Mason unenrolled from the Democratic Party in order to run as an independent.

The largest divide between the candidates is the experience running a jail.

Reardon was assistant jail administrator at the Kennebec County Correctional Facility for a year before being promoted to chief deputy in 2010. Until recently he kept his office on the ground floor of the jail, which is next door to the sheriff’s office in the County Administrative Building on State Street.

The jail is rated for 147 inmates but routinely houses dozens more. On Thursday, it held 176.

“The jail is not as safe as it could be, due to understaffing and overcrowding,” Reardon said, adding that those conditions are problems statewide.

Recruiting corrections officers always has been a challenge partly because of hourly wages that run from $13 to $14. “It’s hard to look at them and say, ‘Things are going to improve,'” Reardon said.
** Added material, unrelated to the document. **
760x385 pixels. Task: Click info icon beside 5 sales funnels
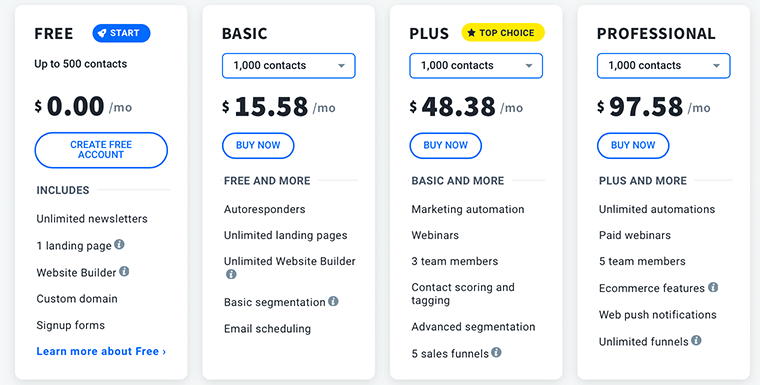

In a nod to the future of the department, Reardon said, “we need to catch things before they become problems.” He said the current concerns are reducing recidivism — the rate at which former inmates commit new crimes; and being responsive to problems such as domestic violence, opioid abuse, food insecurity and elder abuse.

He said the sheriff’s office was the first in the state to roll out Narcan and is working on offering college preparatory classes at the jail.
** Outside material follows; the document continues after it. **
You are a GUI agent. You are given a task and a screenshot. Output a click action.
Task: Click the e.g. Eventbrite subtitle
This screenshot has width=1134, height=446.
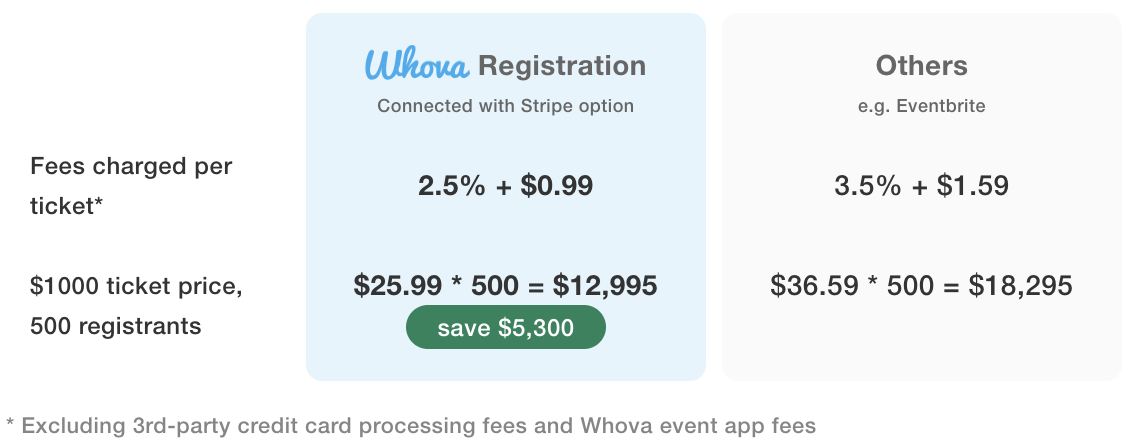coord(921,106)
Reardon said a veterans’ justice outreach coordinator at the U.S. Department of Veterans Affairs at Togus comes to the jail several days a week to help connect inmates who are veterans with various services.

“It’s the Kennebec County Correctional Facility,” Reardon said. “Our job is to correct behavior. If we don’t work to help people, who’s going to?” he asked. “What if it was your family in jail? Wouldn’t you want them to have the best of treatment?”

Mason shared the administrator’s role for two years at the Lincoln County jail, which held 35 to 40 inmates at any one time and had 16 to 18 corrections officer.

Lincoln and Sagadahoc counties then set up a separate jail authority that built and operates Two Bridges Regional Jail in Wiscasset. It opened in November 2006.

Mason said more alternative programs can help cut down on jail overcrowding, but he noted corrections officers are needed to staff those program. “You can’t run a program unless you have staff,” he said.

Referring to Kennebec County, he said, “At the jail, my priority is to be there to see what is going on.” Mason said all the department heads in Lincoln County “work together extremely well” and he anticipated the same in Kennebec.

“The sheriff’s office needs a fresh face,” Mason said. “With my leadership style — hands-on — and being there, that is going to inspire people to want to work to want to come to work. People are going to want to stay. In Lincoln County, we do not have a revolving door.”

He also pointed to his 26 years working with the Windsor Fair police.

“I am fair. I use a lot of discretion and am very polite,” he said.

Mason talked of his frequent community interaction, something he started years ago when he carried a Frisbee and Nerf football in his Augusta cruiser to play with local children at the parks to help ensure they were not afraid of police officers.

He also said he works an occasional road patrol – most recently last week – partly to help overworked patrol officers and partly to keep his skills sharp.